◆ **Selected passage**:
^^^^^^^^

Now one can try to explain this problem away with different arguments. Perhaps the first is ignorance. We don't know all of the features of mass generation. Certainly the Higgs mechanism hasn't been experimentally verified. And the electron mass itself is known to be unnaturally smaller than the electroweak scale. However trying to find a candidate electron within a vectorlike theory is only adding another 15 orders of magnitude of unnaturalness to the problem. Even if we allow the mass to be unnaturally small, we end up with an unwanted anti-generation in the low-energy spectrum. If there were a way to build a model with 3 generations and one anti-generation, there's a small area of parameter space where this is not ruled out by experiment. If we were to end up with 3 generations and 3 anti-generations, the resulting model could not reproduce measured physics.

The other way to evade the problem is use a symmetry to forbid the mass term (*). If the mirror antichiral fermion carries an additional charge q, then (*) is not invariant under the associate symmetry. However, the paper of Distler and Garabaldi shows that there are no such charges in $$E_8$$ GUTs or GraviGUTs. All ways of embedding SM-type symmetries into $$E_8$$ in that fashion lead to vector-like theories. So any such symmetry would have to be added by hand to an $$E_8$$ model. Furthermore, we'd need to add a mechanism, possibly using this new charge, to give a large mass to the antigeneration while leaving the generation light. At some point we have to conclude the model is no longer so exceptionally simple.

The simple point that's left to be made is that a huge amount of work was done in the 70s and 80s on GUT models. All of this work was done with the above understanding that, whatever the GUT, the resulting model had to be chiral to be worthy of consideration, in the absence of some other reasonable mechanism to explain how chiral matter was to be generated. It was just one of the first laws of model building, no doubt enforced rigorously by the editors at the Physical Review. No string theorist conspiracy was needed to explain why nonchiral theories were not pursued, the string theorists hardly existed at that point.

 

[smoit]

Thanks, fzero! Unfortunately, your message will likely be ignored by the "new Einstein" who will keep on spreading the fog.

 

[garrett]

atyy: Don't worry about it. Since I left academic physics to get away from string theory, it is odd to find myself pulled back into the fray (ba-da-bing!) a decade later. But since I am offering an alternative unification model, it makes sense that I would play a role, whether I like the contentiousness of it or not. As a result I've developed a fairly thick skin.

Marcus: Thanks! Since you enjoy keeping track of how things develop, here's a link back to when my work first hit PF in 2005: https://www.physicsforums.com/showthread.php?t=100984 Back then I had no idea that the algebraic structure I'd constructed to unify gravity and the Standard Model would happen to match E8, but it sure looked interesting. Who could have guessed...

arivero: I tried to get gravity and SM out of the SU(5)xSU(5) in E8, but couldn't figure out a way to make it work, especially with three generations. You're welcome to make a go of it.

Kevin: Thanks! I do welcome honest criticism, I just take the gloves off when that criticism is based on lies.

smoit: The issue that paper clears up is whether or not one generation of fermions embeds, as algebraic elements, in the Lie algebra of E8. Distler and Garibaldi mislead many physicists, including Sean Carroll, to think that it does not. When, in fact, it does. In that paper I was quite happy to be able to show the embedding in E8 via a direct numerical identification of the conventional gravitational and SM generators.

^^^^^^^^

Text and item location entries

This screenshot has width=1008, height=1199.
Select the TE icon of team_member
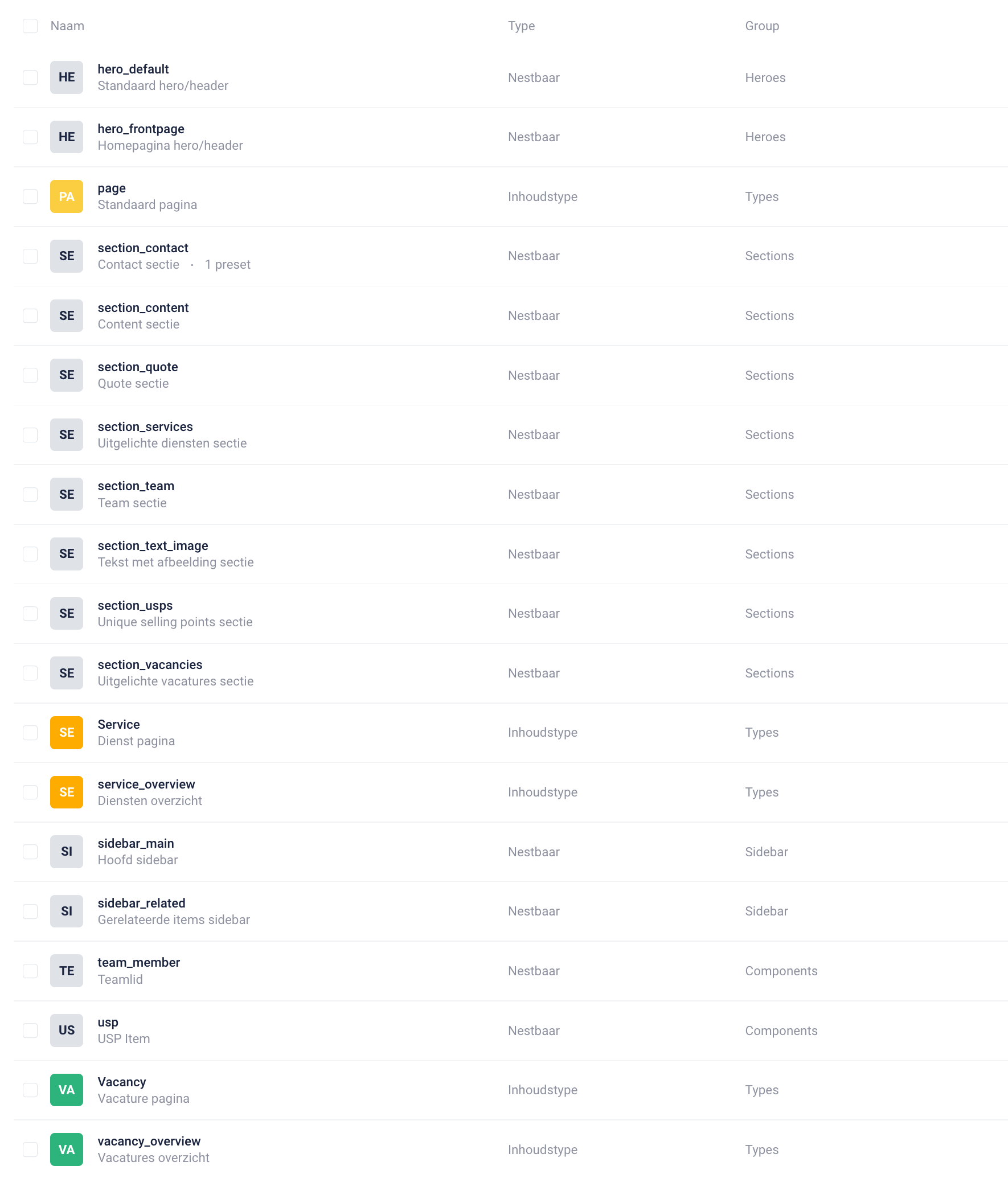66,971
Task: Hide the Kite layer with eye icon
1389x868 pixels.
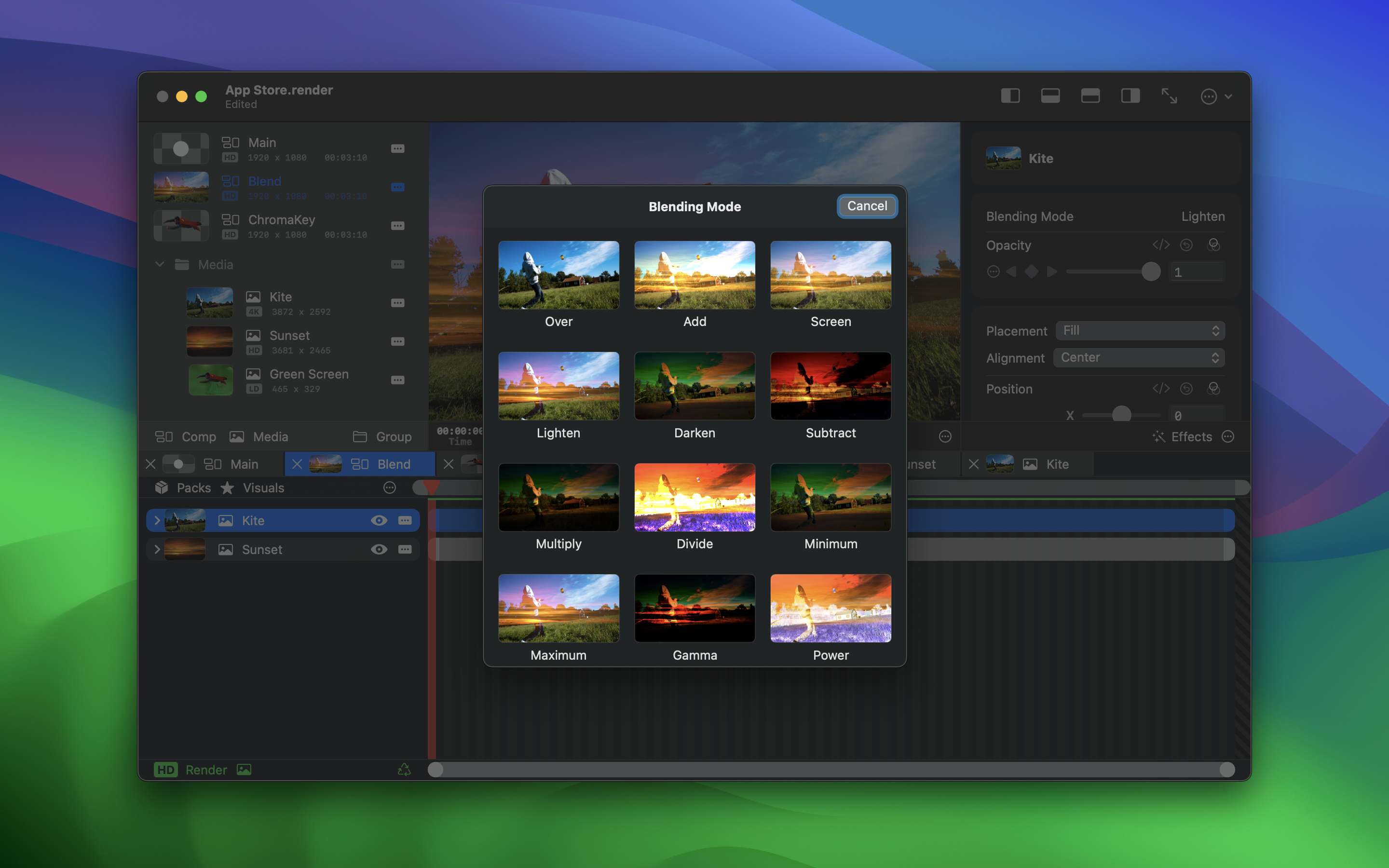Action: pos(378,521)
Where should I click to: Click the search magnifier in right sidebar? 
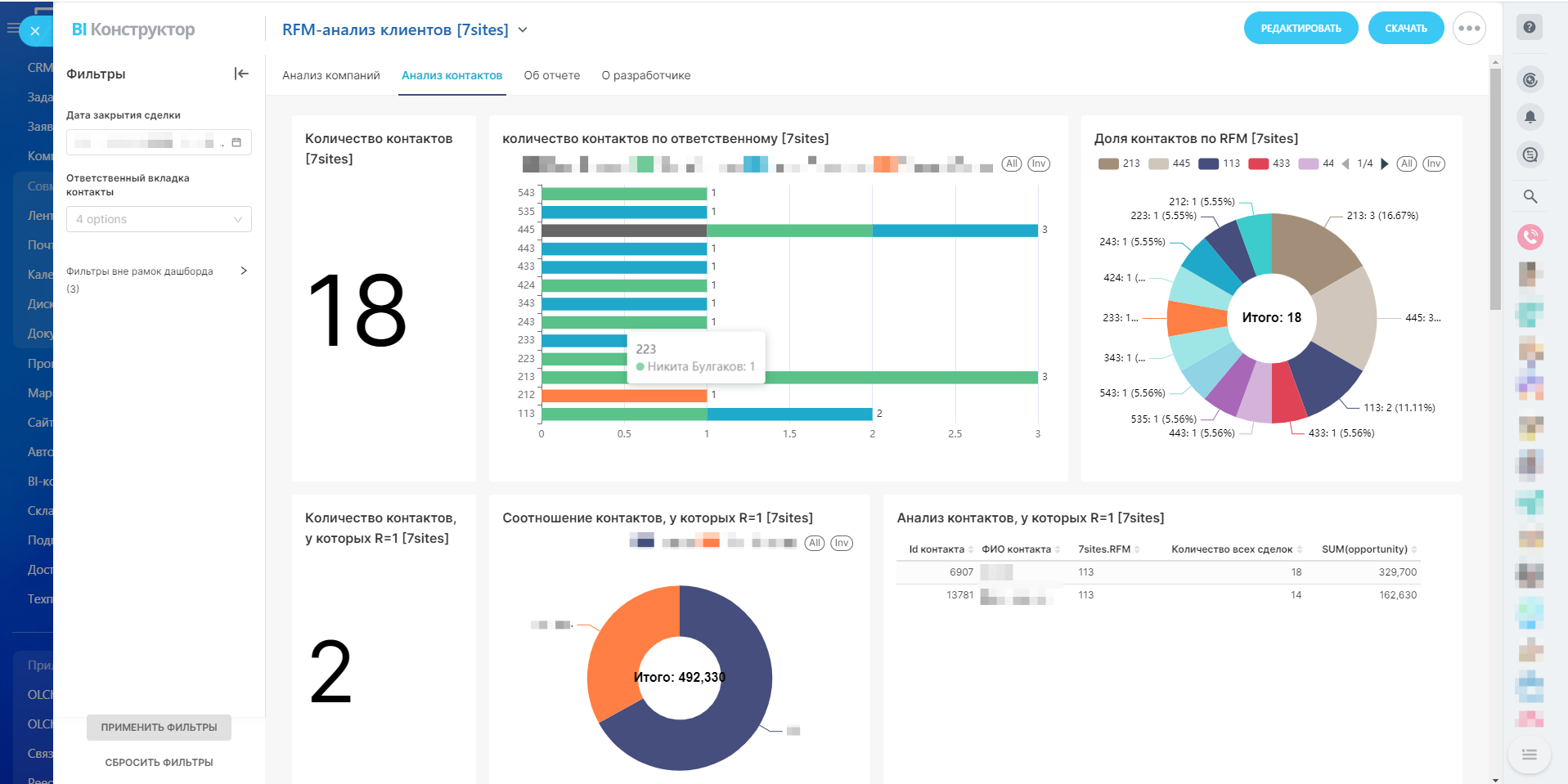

^^^^^^^^

◆ **Exercise set**:
**a)** Retype the forum thread on E8 unification from "smoit: The issue" down to "and SM generators.", word for word.
**b)** Answer these from the forum thread on E8 unification:
(i) How many additional orders of magnitude of unnaturalness does trying to find a candidate electron within a vectorlike theory add to the problem?
(ii) In what year did garrett's work first appear on PF?
(iii) Out of what structure in E8 did garrett try to get gravity and the SM?
**c)** Continue the forum thread on E8 unification, beginning after its final sentence.

◆ **Responses per task**:
**a)**
smoit: The issue that paper clears up is whether or not one generation of fermions embeds, as algebraic elements, in the Lie algebra of E8. Distler and Garibaldi mislead many physicists, including Sean Carroll, to think that it does not. When, in fact, it does. In that paper I was quite happy to be able to show the embedding in E8 via a direct numerical identification of the conventional gravitational and SM generators.

**b)**
(i) 15 orders of magnitude
(ii) 2005
(iii) SU(5)xSU(5)

**c)**
fzero: That was a very clear description of why mirror fermions are bad. Thank you. However, you forgot to mention that 3 anti-generations are only ruled out by experiment for the case of a single Higgs -- an important point, since there are several Higgs in E8. Also note that it is very very different to claim, as Distler and Garibaldi have done, that one has a mathematical proof that E8 Theory can't work, than it is to say, as is the case, that because of experimental constraints a particular version of E8 Theory has almost been ruled out. However, I don't actually expect there to be mirror fermions. You see, one can use an E8 gauge transformation, related to triality, to identify mirror fermion degrees of freedom with those of usual fermions. I expect this is how things are going to work, and why the mirrors won't be a problem.

smoit: From sarcasm to ad hominem attack in only two posts, congratulations.

 

[jal]

Hi!

I like your Elementary Particle Explorer because it makes it easier to understand the symmetry.
jal
http://deferentialgeometry.org/epe/

 

[fzero]

smoit: The issue that paper clears up is whether or not one generation of fermions embeds, as algebraic elements, in the Lie algebra of E8. Distler and Garibaldi mislead many physicists, including Sean Carroll, to think that it does not. When, in fact, it does. In that paper I was quite happy to be able to show the embedding in E8 via a direct numerical identification of the conventional gravitational and SM generators.

The fundamental problem with saying that one generation of fermions embeds is that while it is true mathematically, the physics of a model with a generation and conjugate antigeneration is drastically different from a chiral theory of one generation. While a browing of blog posts suggests that there might have been early confusions about embeddings, the paper with Garibaldi seems have sorted the issues out with rigor. They do not say that there is no embedding of a generation of fermions, they explain that there are no chiral theories obtained from any embedding.

fzero: That was a very clear description of why mirror fermions are bad. Thank you. However, you forgot to mention that 3 anti-generations are only ruled out by experiment for the case of a single Higgs -- an important point, since there are several Higgs in E8.

I apologize, I hadn't recently read your original paper, so wasn't familiar with the other sectors of the theory. I am puzzled by the comments about having colored Higgs fields. Is this really the $$SU(3)$$ color? If so, is there some reason to expect $$SU(3)$$ to remain unbroken at low energies?

Also note that it is very very different to claim, as Distler and Garibaldi have done, that one has a mathematical proof that E8 Theory can't work, than it is to say, as is the case, that because of experimental constraints a particular version of E8 Theory has almost been ruled out.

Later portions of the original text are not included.